Quizá el discurso que más relevancia tenga de los pronunciados fue el encuentro con el Presidente de la República Árabe de Siria, Bashar Al Assad, ocurrido a las 10,00h del día 29 de junio en Damasco. Allí, el arzobispo de Madrid y presidente de la Conferencia Episcopal Española centró su intervención en la libertad religiosa y en la contribución de los católicos al bien común ¿Les suena de algo? Dijo el cardenal Rouco que la cooperación entre musulmanes y cristianos tiene su ámbito propio en la vida social y civil de nuestros pueblos. “La fe que profesamos –señaló- no nos separa de las circunstancias que los hombres de nuestro tiempo están llamados a vivir, sino que nos empuja a colaborar con todos para instaurar una vida social en la que la libertad y la justicia fomenten concretamente el bien de la paz. La fe religiosa no es un obstáculo para una participación plena en la vida pública, sino que, por el contrario, constituye la fuente de una responsabilidad más consciente y capaz de actuar”.

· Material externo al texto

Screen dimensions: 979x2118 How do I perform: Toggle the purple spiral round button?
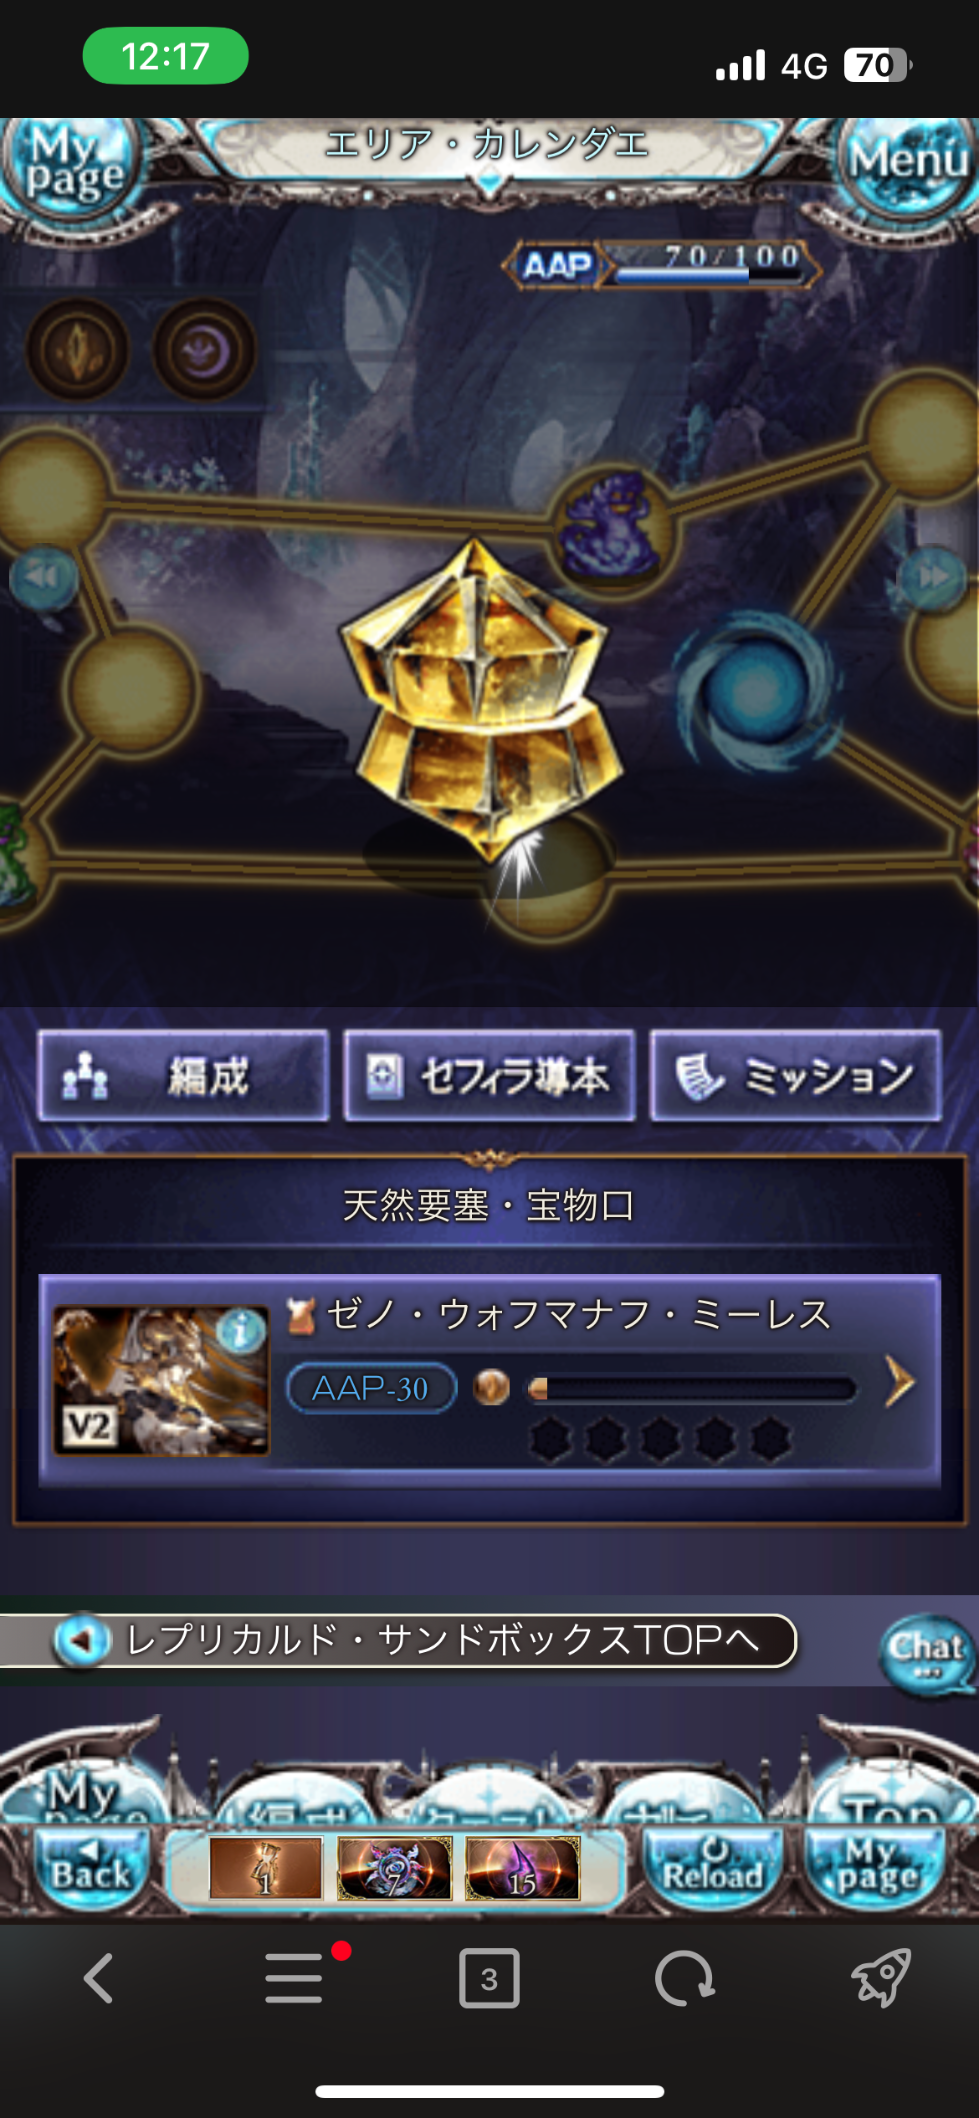203,350
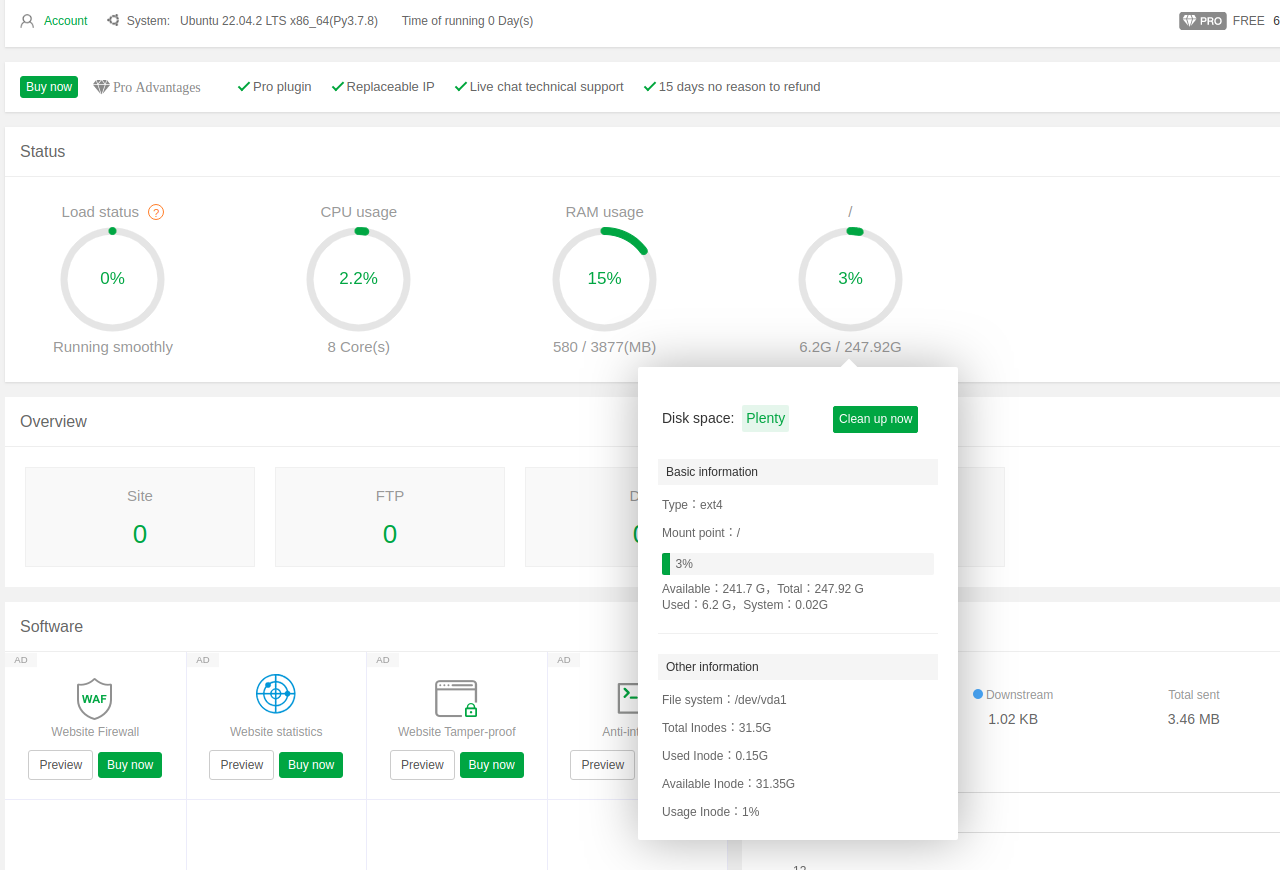Preview the Website Tamper-proof plugin

(x=422, y=765)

Sus intervenciones estuvieron cargadas de realismo, en un país en el que aparentemente no existe una persecución formal a los católicos. “La presencia y la convivencia efectiva en esta tierra de los hombres del Islam y del Cristianismo manifiestan con claridad la centralidad de la libertad religiosa en la vida social y pública de nuestros pueblos. La libertad religiosa, como recordó en distintas ocasiones el venerado Siervo de Dios Juan Pablo II, constituye –por así decir– el núcleo y el emblema de todos los derechos humanos. La defensa de la libertad religiosa en todo el mundo es un campo privilegiado de colaboración y trabajo común entre cristianos y musulmanes”, afirmó el cardenal.